The old joke, popular around this time of year, at least among gardeners, is that you shouldn’t leave your car unlocked. Not because car prowlers might steal something but because a neighborhood vegetable gardener might abandon a zucchini in your backseat.
But the joke does point to a problem, but one that also offers a solution to an even larger problem. Food waste being the first; hunger, the second.
When food waste gets attention, the TV news cameras generally train on the safe and edible food thrown out by restaurants and grocery stores.

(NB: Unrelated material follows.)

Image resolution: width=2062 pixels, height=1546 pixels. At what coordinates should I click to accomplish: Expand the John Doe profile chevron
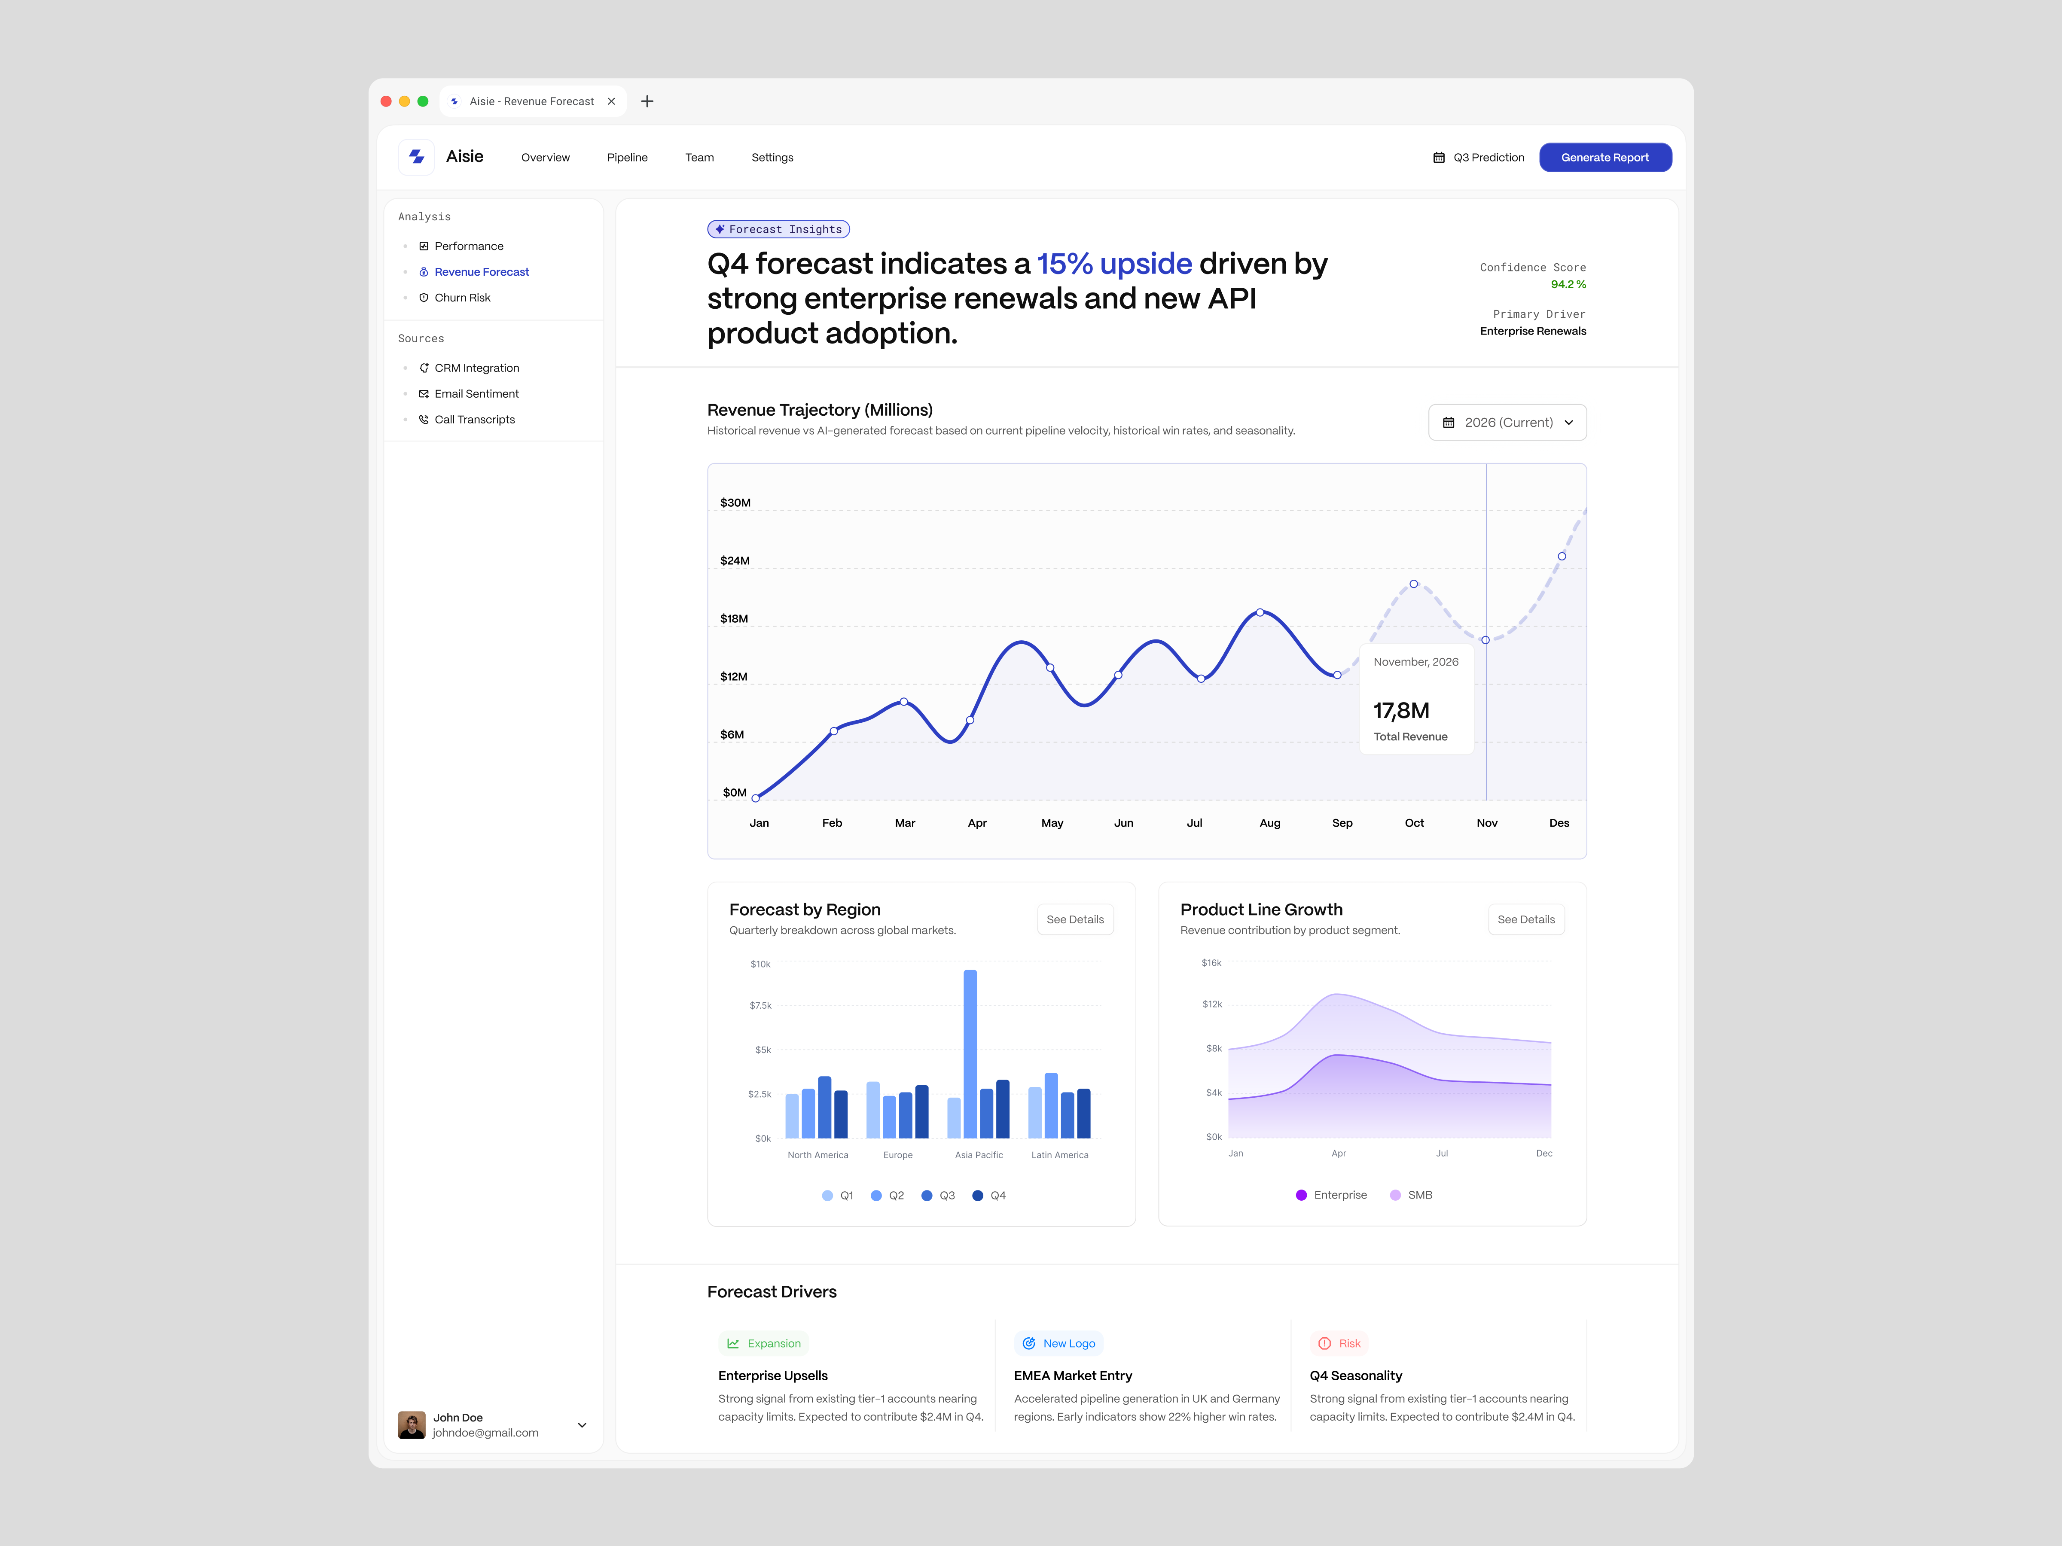tap(582, 1425)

But of the 133 billion pounds of food thrown out in the U.S. in 2010, two-thirds of it, more than 88 billion tons, went from our own kitchens and into the garbage or compost bin.
Some of that we have to admit to ourselves is out of pure pickiness, tossing out produce or other food because it’s slightly overripe or bruised. Other times, good intentions while shopping and poor meal planning might result in food that gets pushed to back of the fridge where it spoils before we can use it.
For others, there’s confusion over food labels with “expires on,” “best by” and “use by” dates. According to a recent Boston Globe story, a survey found that 68 percent of Americans believe it’s OK to throw away food that is past its expiration date because it reduces the chance of getting sick. But those dates aren’t intended as food safety guides but are just the manufacturers’ estimates of how long the food will look and taste the best.
Pasteurized dairy products, such as milk and yogurt, for example, are safe to eat beyond the “sell by” date. A little reason and a sniff might be a better indicator of freshness.
Wasted food isn’t just added weight in the trash can. Food that is thrown out represents the wasted resources, energy and effort that goes into producing food — food that could be feeding those in need.
Two national organizations, AmpleHarvest.org and GreenFaith, are encouraging faith and religious leaders around the country this weekend to call on their congregations and communities to reduce food waste and direct more of that food to end hunger, assisting food banks, pantries and related programs.
“The goal of Food Waste Weekend is to encourage and enable clergy of all faiths to speak from their own religious perspective, not only about hunger as they have in the past, but also about hunger’s root cause — the waste of food,” said Gary Oppenheimer, AmpleHarvest’s executive director.
Of that 88 billion pounds of food wasted, about 11 billion of it is grown in home and community gardens, and it’s food that is greatly prized at food banks.
“That’s some of the healthiest food that comes in,” said Dell Deierling, director of the Marysville Community Food Bank.
As do most other food banks and pantry programs in the county, Marysville encourages gardeners to bring in their overabundance during the harvest. For produce that is most perishable, such as lettuce, it helps if you time the donation near the food bank’s distribution days, which can be found on food bank websites or by calling, Deierling said.
The produce doesn’t need special handling; box it up or bag it and bring it in, although staff appreciate it when dirt has been washed from potatoes, carrots and other root vegetables, he said.
And you can help with the harvest even if you don’t have a garden. Volunteers of America, which is part of the Snohomish County Food Bank Coalition, signs up volunteers for Project Harvest to help with harvesting and gleaning from local fields and orchards to help supply food banks. VoA also encourages gardeners to “Plant a Row” to dedicate a portion of their harvests to food banks.
There’s really no need to skulk around the neighborhood trying to foist zucchini off on the unsuspecting.
“We’ll take your zucchini,” Deierling said. “Whenever zucchini comes in, somebody takes it.”
Correction: An earlier version of this editorial ommitted attribution of a quote from Gary Oppenheimer, executive director of AmpleHarvest.